I go on the 23rd for another PET/CT scan, see if all is OK from the chemo. Waiting is the hardest part of all this. Maybe that's why they call us patients; I don't want to think about why it is called a medical practice.
And this is what I call a perfect day.
Bumper sticker for the day: "How do I set the laser printer to stun?"
Saturday, August 06, 2011
Just a little silliness to pass along.
It's 2:45 am here, and I am battling nausea every time I try to lie down. So, sitting up. I can hardly keep my eyes open.
I've been poking around in my stuff here in the computer room (closet) and have found neat stuff, lots and lots of memo pads with different artwork. Also, some older games (which are not compatible with WinXP, never mind Win7), maybe they will be worth something some day? They've hardly been out of the box. Let's see... Oh, I found some money ($35), it's mine now by crikey. Found my long-lost stapler, and my Garfield eraser. Special stuff, you know?
Last week N, C and I spent 3 hours on the dogs' coats. The black and white Newfy just needed raking to remove the dangling bits, but oh, what a mess the black one was. She has a 'cotton coat' that mats really easily, and being a barn dog, has tons of sticker bushes and twigs to give her the complete Rasta look. Her we have to clip to the skin. I have 3 pairs of clippers, and we needed them all. I wrote about this last year here, it's not like this is a big surprise, but each time we do it, I think longingly of a lab with a short coat.
I also cleaned out the garage last weekend, it took forever for it to dry, it was so humid. But it looks and smells better, got all the recycling done, while N mowed and trimmed. You know, I have another guilty pleasure -- driving through a neighborhood and staring into people's open garage doors. Man, I thought we had a lot of junk. At least we use my garage to park my car:
Granted, a Miata is a small car, but still.
I feel good about these little efforts, after so long of having no energy to spare. I still have to sit down while I'm working at tasks like defrosting the freezer, or doing laundry, but then I catch my breath and go on. I know if I constantly do things only in my comfort zone, that zone will get smaller and smaller. Better to push on, as I can.
I think I'll try going to bed again, so I'll leave you with this bumper sticker: "I could do so much more if I only had minions."
Tuesday, August 02, 2011
An award! How nice! The butterfly award comes via SkippyMom, and includes 3 (luckily easy) steps:
1.) Link to the person who gave it to you.
2.) Answer some questions
3.) Pass it along to someone else.
So here goes...
Skippy Mom Her blog is one of the best I read.
Favorite color: Purple. The butterfly color itself, how serendipitous !
Favorite song: Oh, a hard one, it changes so frequently. Right now I'd have to say the one by Kenny Rogers "Water and Bridges".
Favorite Dessert: I don't think I've ever met a dessert I didn't like, but cheesecake wins in the long run.

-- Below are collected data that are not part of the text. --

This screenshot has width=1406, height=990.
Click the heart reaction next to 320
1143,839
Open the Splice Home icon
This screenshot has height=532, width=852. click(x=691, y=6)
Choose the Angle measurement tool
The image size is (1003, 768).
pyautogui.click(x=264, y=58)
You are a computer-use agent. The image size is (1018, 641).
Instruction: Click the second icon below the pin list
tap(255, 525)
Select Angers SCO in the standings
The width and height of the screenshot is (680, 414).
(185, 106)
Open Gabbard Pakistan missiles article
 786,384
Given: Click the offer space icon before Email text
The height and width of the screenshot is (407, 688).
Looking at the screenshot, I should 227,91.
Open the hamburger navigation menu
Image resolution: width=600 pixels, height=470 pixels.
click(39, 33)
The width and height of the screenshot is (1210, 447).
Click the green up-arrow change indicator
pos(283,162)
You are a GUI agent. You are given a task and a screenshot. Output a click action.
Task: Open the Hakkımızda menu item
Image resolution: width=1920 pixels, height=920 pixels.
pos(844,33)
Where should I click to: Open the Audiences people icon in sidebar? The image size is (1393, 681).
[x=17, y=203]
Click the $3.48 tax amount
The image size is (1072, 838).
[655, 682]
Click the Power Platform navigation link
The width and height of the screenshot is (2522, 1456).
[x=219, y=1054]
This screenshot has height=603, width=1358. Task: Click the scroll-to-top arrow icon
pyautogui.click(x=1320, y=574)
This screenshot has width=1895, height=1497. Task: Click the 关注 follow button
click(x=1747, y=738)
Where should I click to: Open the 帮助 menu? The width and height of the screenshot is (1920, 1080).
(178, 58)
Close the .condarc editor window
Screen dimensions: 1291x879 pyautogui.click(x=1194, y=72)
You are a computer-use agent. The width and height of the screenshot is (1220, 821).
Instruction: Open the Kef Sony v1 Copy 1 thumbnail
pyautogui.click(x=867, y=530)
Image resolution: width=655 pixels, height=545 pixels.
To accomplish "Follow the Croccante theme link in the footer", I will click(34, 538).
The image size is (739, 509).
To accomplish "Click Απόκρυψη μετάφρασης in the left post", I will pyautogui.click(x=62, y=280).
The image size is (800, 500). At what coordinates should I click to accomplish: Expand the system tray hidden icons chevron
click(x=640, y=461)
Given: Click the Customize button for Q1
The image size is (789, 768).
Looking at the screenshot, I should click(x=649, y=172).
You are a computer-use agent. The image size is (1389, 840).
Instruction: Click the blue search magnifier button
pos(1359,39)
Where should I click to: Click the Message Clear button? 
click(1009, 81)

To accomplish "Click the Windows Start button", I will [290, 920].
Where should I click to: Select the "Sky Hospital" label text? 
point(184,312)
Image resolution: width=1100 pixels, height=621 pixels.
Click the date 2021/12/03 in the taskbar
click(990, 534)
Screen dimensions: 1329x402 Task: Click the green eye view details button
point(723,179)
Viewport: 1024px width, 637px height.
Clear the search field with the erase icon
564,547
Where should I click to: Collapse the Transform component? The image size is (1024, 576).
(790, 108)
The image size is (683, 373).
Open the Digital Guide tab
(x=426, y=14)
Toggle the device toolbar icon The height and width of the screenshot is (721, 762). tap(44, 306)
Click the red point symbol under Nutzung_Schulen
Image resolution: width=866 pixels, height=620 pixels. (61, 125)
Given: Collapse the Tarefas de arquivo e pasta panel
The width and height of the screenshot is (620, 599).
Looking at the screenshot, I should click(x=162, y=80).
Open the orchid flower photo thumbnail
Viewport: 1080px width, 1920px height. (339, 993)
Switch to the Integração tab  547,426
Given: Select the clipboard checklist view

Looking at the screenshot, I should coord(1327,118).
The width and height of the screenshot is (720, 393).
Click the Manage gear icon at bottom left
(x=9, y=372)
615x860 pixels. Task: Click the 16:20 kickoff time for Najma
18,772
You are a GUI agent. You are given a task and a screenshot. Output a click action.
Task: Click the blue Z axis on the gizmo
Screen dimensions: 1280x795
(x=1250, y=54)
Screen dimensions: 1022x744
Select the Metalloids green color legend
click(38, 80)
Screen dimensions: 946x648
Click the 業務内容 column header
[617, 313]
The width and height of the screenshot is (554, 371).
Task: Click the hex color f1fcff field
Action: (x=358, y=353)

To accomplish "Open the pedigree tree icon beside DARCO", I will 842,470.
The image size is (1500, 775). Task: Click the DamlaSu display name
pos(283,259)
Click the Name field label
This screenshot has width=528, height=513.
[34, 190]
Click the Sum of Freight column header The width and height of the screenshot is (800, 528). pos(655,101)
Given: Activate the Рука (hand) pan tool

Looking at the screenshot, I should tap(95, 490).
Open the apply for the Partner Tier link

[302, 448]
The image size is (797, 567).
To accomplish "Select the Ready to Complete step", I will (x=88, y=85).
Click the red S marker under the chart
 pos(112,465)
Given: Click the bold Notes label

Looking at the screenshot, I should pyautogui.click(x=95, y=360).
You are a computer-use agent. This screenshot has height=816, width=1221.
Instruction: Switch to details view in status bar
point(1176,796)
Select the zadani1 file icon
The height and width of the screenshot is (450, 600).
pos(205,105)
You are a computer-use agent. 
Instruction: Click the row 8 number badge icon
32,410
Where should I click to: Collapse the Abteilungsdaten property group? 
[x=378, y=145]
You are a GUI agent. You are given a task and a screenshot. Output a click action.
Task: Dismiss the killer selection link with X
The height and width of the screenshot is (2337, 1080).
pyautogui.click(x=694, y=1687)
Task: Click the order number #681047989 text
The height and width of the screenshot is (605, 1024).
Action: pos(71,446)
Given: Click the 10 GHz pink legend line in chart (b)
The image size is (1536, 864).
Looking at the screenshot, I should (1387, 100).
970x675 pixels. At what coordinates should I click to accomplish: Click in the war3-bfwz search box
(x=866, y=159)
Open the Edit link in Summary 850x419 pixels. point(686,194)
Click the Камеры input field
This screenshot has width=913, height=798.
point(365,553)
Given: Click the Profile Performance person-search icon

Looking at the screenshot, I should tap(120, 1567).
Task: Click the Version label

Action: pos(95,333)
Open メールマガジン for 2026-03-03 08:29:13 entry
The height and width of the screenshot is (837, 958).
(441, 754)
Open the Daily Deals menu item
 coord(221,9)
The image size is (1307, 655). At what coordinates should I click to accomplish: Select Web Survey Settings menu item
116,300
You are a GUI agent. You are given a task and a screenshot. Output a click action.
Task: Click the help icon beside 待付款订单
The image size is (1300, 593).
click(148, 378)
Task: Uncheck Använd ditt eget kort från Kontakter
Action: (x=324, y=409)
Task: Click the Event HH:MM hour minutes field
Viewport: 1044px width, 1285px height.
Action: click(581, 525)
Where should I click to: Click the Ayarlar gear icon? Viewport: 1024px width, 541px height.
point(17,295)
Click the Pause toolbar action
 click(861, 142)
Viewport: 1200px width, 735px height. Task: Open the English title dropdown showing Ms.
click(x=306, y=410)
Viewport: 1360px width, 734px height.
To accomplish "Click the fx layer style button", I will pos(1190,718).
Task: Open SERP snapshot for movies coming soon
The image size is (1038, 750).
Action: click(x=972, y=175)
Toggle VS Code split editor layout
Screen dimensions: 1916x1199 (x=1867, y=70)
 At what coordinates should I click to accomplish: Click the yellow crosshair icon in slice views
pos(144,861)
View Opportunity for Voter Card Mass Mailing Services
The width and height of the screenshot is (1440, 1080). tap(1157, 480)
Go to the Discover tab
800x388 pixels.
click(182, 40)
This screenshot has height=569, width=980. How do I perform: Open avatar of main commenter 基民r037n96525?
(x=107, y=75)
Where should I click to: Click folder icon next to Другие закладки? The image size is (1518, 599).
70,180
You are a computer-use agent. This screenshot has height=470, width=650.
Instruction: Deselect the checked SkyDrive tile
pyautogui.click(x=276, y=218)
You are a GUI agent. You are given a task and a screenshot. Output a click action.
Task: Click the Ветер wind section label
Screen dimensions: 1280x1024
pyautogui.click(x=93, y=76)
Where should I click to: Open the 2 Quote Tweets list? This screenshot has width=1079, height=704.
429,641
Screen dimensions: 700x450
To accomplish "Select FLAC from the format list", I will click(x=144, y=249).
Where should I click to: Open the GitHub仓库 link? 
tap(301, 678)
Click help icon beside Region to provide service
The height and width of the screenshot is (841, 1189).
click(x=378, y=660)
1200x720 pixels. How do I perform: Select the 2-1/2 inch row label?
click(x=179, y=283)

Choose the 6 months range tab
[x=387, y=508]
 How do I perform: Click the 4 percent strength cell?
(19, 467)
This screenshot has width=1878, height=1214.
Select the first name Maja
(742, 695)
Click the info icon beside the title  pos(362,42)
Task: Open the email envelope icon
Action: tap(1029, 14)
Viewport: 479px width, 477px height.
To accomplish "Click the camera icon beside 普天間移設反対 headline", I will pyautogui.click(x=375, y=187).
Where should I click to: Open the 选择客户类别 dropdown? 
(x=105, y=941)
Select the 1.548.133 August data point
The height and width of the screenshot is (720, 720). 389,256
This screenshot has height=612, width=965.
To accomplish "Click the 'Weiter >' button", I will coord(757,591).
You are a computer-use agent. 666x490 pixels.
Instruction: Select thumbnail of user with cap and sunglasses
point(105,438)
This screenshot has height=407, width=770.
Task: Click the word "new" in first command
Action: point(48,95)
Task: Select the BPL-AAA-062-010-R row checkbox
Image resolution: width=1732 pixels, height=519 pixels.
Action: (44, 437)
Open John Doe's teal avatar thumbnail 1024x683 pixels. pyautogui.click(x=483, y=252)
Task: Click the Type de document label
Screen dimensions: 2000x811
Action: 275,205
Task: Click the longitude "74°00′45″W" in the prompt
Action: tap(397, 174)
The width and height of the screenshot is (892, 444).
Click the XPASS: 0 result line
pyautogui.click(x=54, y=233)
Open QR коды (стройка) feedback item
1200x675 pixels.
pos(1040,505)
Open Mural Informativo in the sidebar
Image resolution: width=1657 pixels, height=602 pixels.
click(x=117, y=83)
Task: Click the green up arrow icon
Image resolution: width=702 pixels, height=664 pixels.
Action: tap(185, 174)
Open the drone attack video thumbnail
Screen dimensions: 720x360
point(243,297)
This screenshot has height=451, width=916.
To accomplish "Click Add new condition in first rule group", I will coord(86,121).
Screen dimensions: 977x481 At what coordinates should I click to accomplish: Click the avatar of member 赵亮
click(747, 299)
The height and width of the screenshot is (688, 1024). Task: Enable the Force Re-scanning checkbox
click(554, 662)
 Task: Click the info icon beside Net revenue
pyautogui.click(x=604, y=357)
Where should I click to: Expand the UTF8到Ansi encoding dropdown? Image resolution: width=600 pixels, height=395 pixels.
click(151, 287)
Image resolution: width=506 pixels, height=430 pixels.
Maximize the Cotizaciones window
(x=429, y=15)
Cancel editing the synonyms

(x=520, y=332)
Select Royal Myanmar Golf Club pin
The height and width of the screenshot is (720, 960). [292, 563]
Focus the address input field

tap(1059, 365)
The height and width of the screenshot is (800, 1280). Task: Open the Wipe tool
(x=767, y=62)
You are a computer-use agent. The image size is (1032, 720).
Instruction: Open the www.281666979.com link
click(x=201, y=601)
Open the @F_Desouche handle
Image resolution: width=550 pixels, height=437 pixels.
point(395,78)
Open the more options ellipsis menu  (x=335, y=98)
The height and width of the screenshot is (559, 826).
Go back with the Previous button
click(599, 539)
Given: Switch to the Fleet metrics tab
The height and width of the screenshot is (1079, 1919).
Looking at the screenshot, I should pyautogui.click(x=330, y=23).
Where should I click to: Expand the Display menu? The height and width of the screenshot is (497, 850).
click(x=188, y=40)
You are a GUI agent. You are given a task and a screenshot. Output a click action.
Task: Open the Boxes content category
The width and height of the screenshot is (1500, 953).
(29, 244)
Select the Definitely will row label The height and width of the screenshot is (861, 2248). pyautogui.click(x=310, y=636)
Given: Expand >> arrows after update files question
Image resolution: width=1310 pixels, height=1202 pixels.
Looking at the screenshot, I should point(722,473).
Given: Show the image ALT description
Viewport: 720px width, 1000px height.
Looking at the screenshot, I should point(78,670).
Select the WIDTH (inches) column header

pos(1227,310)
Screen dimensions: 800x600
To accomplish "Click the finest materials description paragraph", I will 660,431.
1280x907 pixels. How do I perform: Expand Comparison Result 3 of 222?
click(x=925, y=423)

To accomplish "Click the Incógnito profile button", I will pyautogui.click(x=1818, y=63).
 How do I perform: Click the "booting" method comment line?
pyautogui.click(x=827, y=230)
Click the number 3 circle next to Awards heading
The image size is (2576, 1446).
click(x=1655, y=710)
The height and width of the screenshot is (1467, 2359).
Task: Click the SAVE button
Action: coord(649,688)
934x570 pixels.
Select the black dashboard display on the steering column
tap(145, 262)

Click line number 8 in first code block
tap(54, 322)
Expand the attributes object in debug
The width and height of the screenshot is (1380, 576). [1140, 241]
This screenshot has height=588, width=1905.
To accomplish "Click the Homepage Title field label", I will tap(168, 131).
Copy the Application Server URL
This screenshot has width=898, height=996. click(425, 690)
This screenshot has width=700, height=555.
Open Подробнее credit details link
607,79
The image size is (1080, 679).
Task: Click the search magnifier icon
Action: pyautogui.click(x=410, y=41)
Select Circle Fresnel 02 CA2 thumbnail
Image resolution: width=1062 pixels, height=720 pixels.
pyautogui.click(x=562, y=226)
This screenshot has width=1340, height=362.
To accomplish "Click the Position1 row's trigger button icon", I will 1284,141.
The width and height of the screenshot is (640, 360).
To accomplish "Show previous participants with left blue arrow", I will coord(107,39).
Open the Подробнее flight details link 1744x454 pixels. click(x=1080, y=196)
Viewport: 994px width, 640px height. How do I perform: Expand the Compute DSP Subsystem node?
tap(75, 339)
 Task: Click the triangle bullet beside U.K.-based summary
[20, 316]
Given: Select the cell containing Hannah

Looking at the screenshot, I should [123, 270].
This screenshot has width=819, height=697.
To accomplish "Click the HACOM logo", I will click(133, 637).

Favorite Pet: I'd have to say my first horse, Poco.
What wizzes you off? People who say they will do something, but then try to get out of it, or just blow you off. I've always thought that if I didn't want to do something, then refuse when asked and not when it's time to do it.
When I am upset I: Cry. So embarrassing, and often inappropriate too. I've pretty much given up agonizing over it, but it would be nice if I had more control of the waterworks.
Black or white: Black.
My biggest fear: right now? That my breast cancer is not in remission.
Everyday attitude: Mellow. Now that I am retired, the relief from being able to set my own schedule is enormous.
What is perfection to you? The love I share with my family.
Guilty pleasure: Eating smokehouse almonds. And then licking my fingers.
I'm passing this along to:
Thank you, SkippyMom!
Bumper sticker for the day: "Madness takes its toll. Please have exact change."